Friday, September 30, 2011

the times they are a changin'

What an insightful article by Dr Gary Oftendahl on Kevin MDs blog. I don't often give docs credit (har har har), but his article is very interesting.

He makes a couple of very good points:
1) Those of us in medicine have ingrained ideas often taught in our training.
2) If it really hard for docs to give up the idea that they are "special" (his words) because that is what they are told by society and taught in training.

When you are in school and in training for medicine naturally there is a standard way of doing things,a standard of how the practice should be set up and take place. It couldn't be any other way because there are too many too teach. You are not taught to be open minded about medicine and the way it is practiced. You are not taught to "think outside the box". You are not taught flexibility and openness to change.

Here's the thing: As we all know, change is a constant in medicine. Health care moves faster and faster every day. Either you go with it or you are left behind. For the most part, we all accept that. The daily changes. We have a harder time with the flexibility and openmindedness required for the inevitable big changes that have come and ARE coming. Our role within medicine as different groups - doctors, nurses, techs, etc. may change drastically as medicine changes. Naturally we resist this. We want to have control over our professions. We fear irrelevance. The thing is I doubt that 20 years from now we will even recognize the medicine that we practice today. That is how big the change willl be.

Doctors have always been revered in our society. They have been put on a pedestal, rightly so I suppose, after all they are healers. They have been tagged special because of their position. They have, up until the last couple of decades, controlled medicine.
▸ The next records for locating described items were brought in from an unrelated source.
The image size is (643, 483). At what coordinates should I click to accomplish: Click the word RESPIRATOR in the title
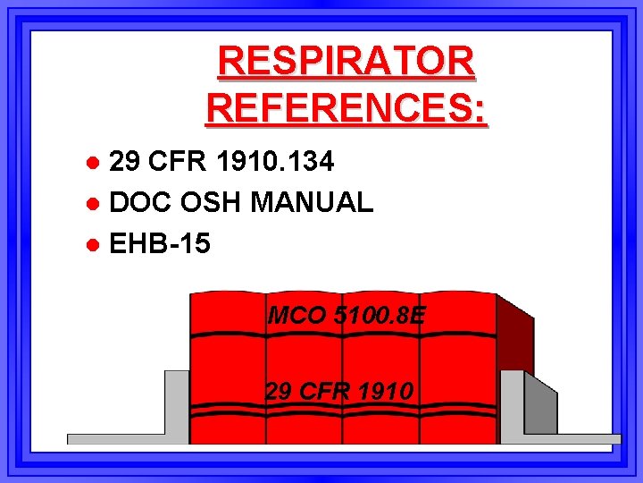(347, 63)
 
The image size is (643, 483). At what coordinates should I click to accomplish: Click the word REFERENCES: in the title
(347, 108)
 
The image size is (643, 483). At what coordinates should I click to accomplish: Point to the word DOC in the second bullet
(140, 202)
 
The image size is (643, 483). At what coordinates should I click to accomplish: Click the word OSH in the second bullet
(211, 202)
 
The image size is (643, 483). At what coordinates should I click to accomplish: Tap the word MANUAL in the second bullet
(312, 202)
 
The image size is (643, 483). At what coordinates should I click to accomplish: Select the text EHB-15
(160, 242)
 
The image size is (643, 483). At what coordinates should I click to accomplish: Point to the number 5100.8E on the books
(379, 316)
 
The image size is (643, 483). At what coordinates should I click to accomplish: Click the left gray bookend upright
(177, 402)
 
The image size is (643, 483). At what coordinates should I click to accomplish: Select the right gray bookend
(527, 407)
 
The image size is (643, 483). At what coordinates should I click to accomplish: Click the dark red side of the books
(514, 335)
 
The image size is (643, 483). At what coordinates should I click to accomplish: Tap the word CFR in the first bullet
(179, 162)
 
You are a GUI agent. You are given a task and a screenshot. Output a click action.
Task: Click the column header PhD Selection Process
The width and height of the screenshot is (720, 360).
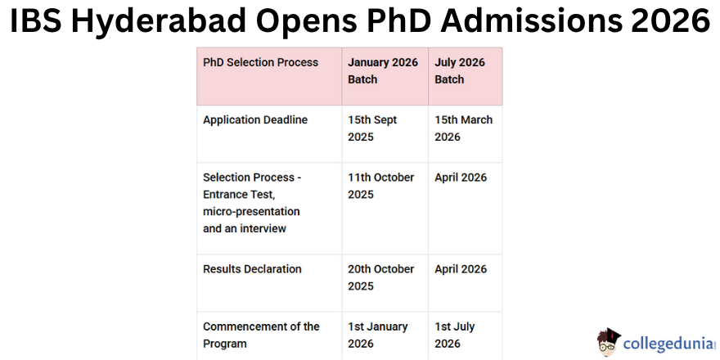click(260, 62)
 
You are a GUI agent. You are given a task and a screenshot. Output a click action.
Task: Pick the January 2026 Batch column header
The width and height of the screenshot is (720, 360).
click(383, 70)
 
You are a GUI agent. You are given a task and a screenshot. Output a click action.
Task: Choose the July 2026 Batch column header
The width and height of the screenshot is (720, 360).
click(460, 70)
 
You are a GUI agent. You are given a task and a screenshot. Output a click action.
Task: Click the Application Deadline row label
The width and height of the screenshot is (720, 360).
click(255, 119)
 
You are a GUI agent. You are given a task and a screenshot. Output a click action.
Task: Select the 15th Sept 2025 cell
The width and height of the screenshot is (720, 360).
click(372, 128)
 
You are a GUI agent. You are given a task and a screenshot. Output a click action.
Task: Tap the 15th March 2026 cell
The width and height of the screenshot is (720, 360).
click(463, 128)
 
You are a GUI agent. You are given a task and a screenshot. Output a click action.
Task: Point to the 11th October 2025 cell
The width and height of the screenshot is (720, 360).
click(380, 186)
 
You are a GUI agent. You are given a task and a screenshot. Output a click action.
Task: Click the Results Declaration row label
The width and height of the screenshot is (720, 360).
click(252, 269)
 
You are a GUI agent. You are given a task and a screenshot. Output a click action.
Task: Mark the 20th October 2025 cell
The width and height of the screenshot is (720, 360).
click(380, 277)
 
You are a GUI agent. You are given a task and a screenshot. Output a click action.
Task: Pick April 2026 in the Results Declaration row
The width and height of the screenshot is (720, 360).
click(461, 269)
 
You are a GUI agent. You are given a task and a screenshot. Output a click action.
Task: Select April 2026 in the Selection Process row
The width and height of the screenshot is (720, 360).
click(461, 178)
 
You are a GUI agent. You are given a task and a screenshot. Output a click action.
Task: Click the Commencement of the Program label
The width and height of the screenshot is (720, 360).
click(261, 335)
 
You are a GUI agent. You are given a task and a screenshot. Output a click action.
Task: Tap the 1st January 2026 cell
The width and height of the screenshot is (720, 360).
click(377, 335)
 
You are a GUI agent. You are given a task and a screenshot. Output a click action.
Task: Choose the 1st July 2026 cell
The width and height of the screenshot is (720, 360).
click(455, 335)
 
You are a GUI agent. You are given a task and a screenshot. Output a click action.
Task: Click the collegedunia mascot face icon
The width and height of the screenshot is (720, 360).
click(609, 342)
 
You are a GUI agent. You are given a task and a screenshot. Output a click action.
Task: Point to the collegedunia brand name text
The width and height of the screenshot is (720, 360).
click(669, 344)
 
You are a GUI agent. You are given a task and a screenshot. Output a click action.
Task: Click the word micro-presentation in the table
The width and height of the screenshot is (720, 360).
click(251, 212)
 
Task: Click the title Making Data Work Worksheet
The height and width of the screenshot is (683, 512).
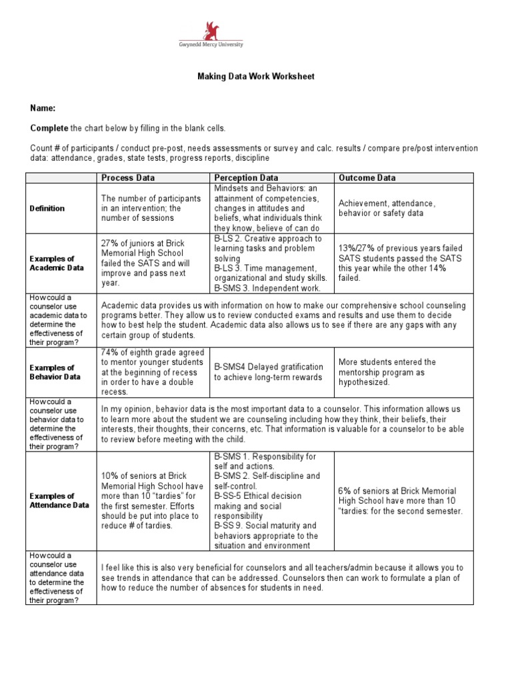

Those days are gone. They aren't coming back. The fact of the matter is cost will control medicine in the future. Patients will control medicine. Hospitals are already catering to what patients want. This consumer (patient) controlled aspect of medicine will only expand.

Doctors are going to have to come down off of their pedestals. Sorry. They are going to have to realize that they are a PART of medicine, not the controlling factor in medicine. Right now doctors (and a whole lot of nurses and others) are resisting change. We will all have to be open and flexible and embrace change if we want a voice, otherwise the decisions will be made without us.